Par comparaison, la deuxième incertitude paraîtra trivialement politique. Elle engage néanmoins l'autorité du président. Sur quelle majorité, en effet, peut-il s'appuyer ? A l'évidence, il n'a aucun soutien à attendre du Front de gauche emmené par Jean-Luc Mélenchon et le Parti communiste. Il est vrai qu'il n'en attendait guère : sur l'Europe, la rupture est consommée depuis longtemps, et elle devrait logiquement se prolonger par un vote négatif sur l'ensemble du dispositif budgétaire.

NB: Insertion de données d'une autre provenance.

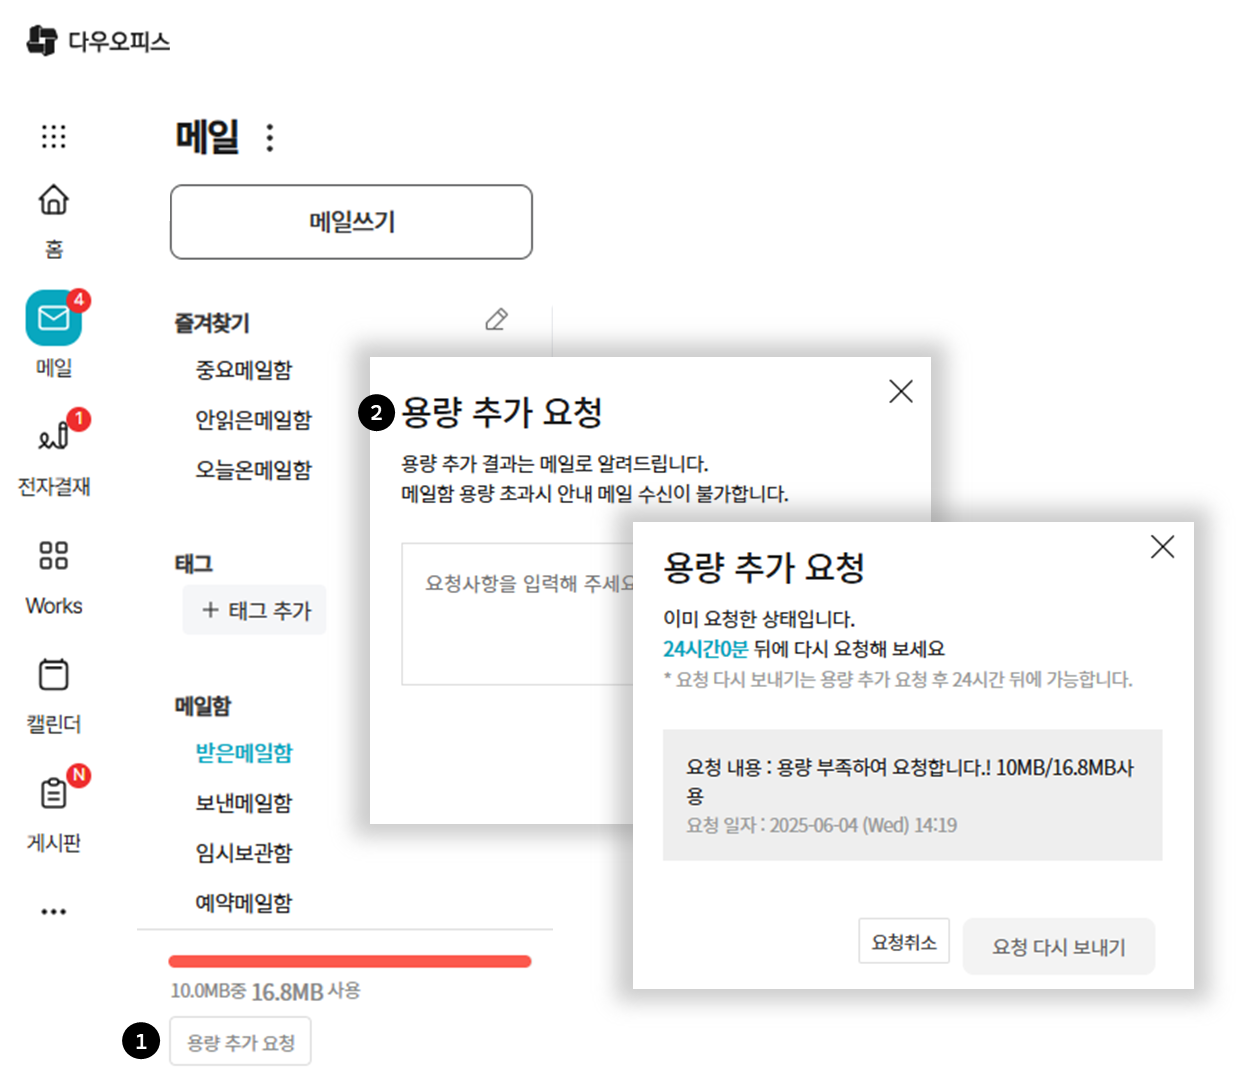Select 보낸메일함 sent folder
The image size is (1243, 1075).
coord(244,803)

L'attitude des écologistes est beaucoup plus embarrassante, dès lors qu'ils ont passé avec les socialistes un contrat de gouvernement. Or tout indique que bon nombre de leurs parlementaires ne ratifieront pas le traité européen. Même si, sans souci de cohérence, ils assurent qu'ils approuveront ensuite le budget, ils apparaissent dès à présent comme un partenaire peu fiable. On peut comprendre que M. Hollande ne veuille pas se priver de leur concours, et rétrécir d'autant sa majorité. Mais sa mansuétude l'affaiblit.

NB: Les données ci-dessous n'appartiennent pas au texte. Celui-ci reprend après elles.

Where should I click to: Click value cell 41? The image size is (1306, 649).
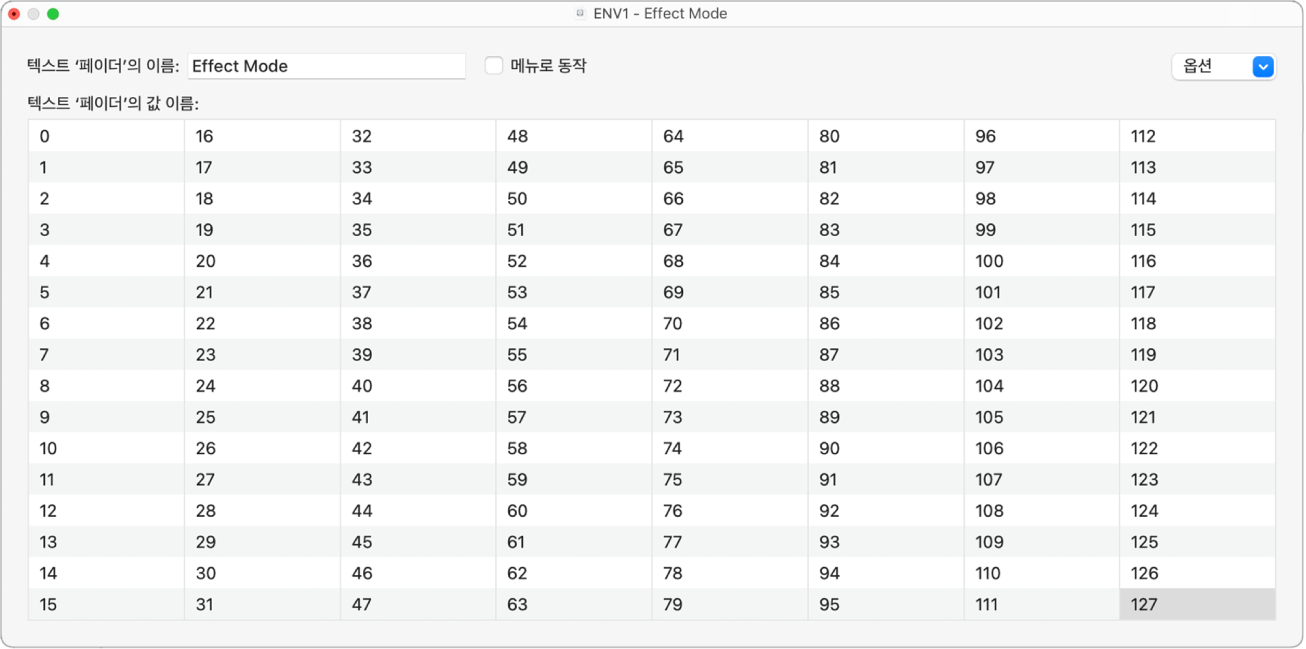tap(418, 417)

Enfin, une vingtaine de députés socialistes au bas mot devraient également faire défection lors du vote sur le traité européen. L'Elysée peut minimiser cette fronde : elle devrait être cantonnée à environ 10 % du groupe socialiste, quand, en 2005, plus de 40 % des adhérents du PS avaient voté contre le traité constitutionnel européen. C'est exact. Mais il n'est pas moins vrai que cette dissidence peut priver le pouvoir d'une majorité de gauche lors de la ratification du pacte budgétaire européen, cette semaine. Devoir à l'UMP l'approbation de ce texte ne serait ni très glorieux pour le chef de l'Etat, ni très rassurant pour ses partenaires européens.

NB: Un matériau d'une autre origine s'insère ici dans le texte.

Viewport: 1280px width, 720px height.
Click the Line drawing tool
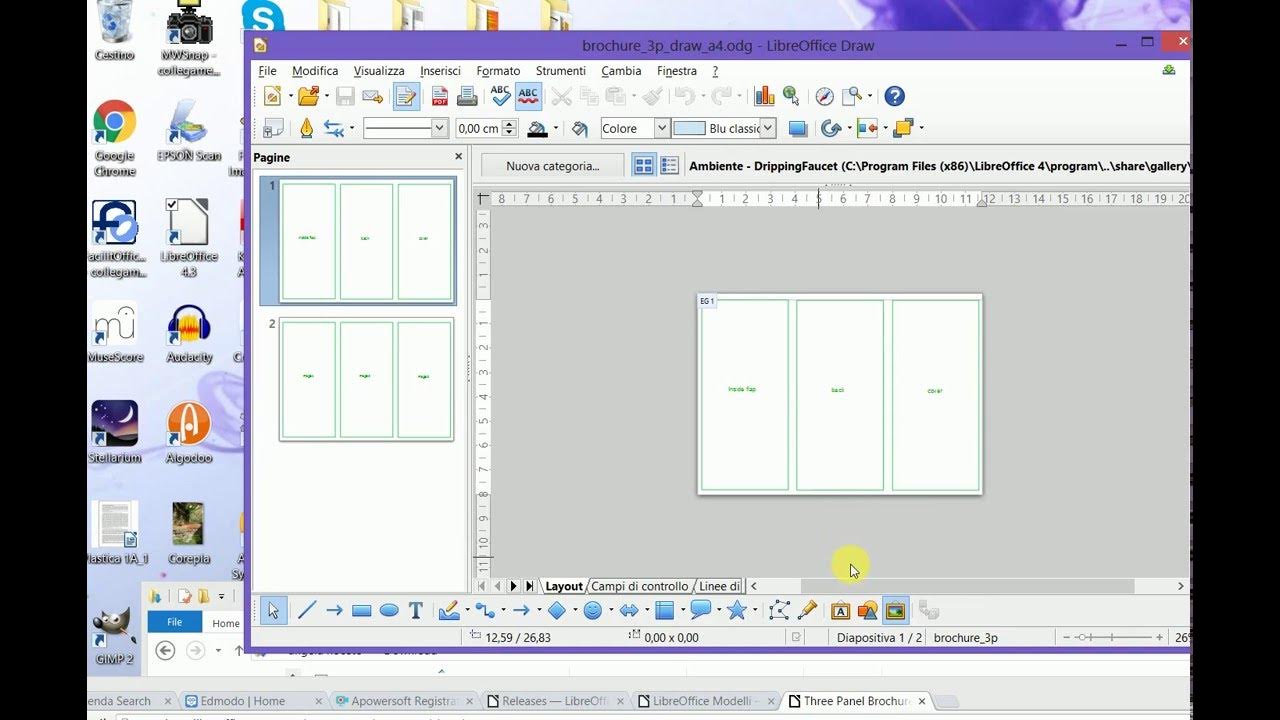[x=307, y=610]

Même si elle est plus diffuse, la troisième incertitude n'en est pas moins corrosive. Au-delà du « redressement » qui s'impose, où le chef de l'Etat veut-il conduire le pays ? Comment imagine-t-il apaiser la crispation identitaire chaque jour plus perceptible, et pas seulement à l'extrême droite, comme en témoigne la campagne pour la présidence de l'UMP ? Quelle place lui prépare-t-il, demain ? Quels atouts entend-il développer pour lui permettre de « tenir son rang » dans le monde ?

Le « rêve français » invoqué au printemps pouvait faire illusion le temps d'une campagne. Il reste à lui donner un contenu. Et un élan. C'est une condition nécessaire pour que le pays accepte vraiment les efforts qui lui sont demandés aujourd'hui.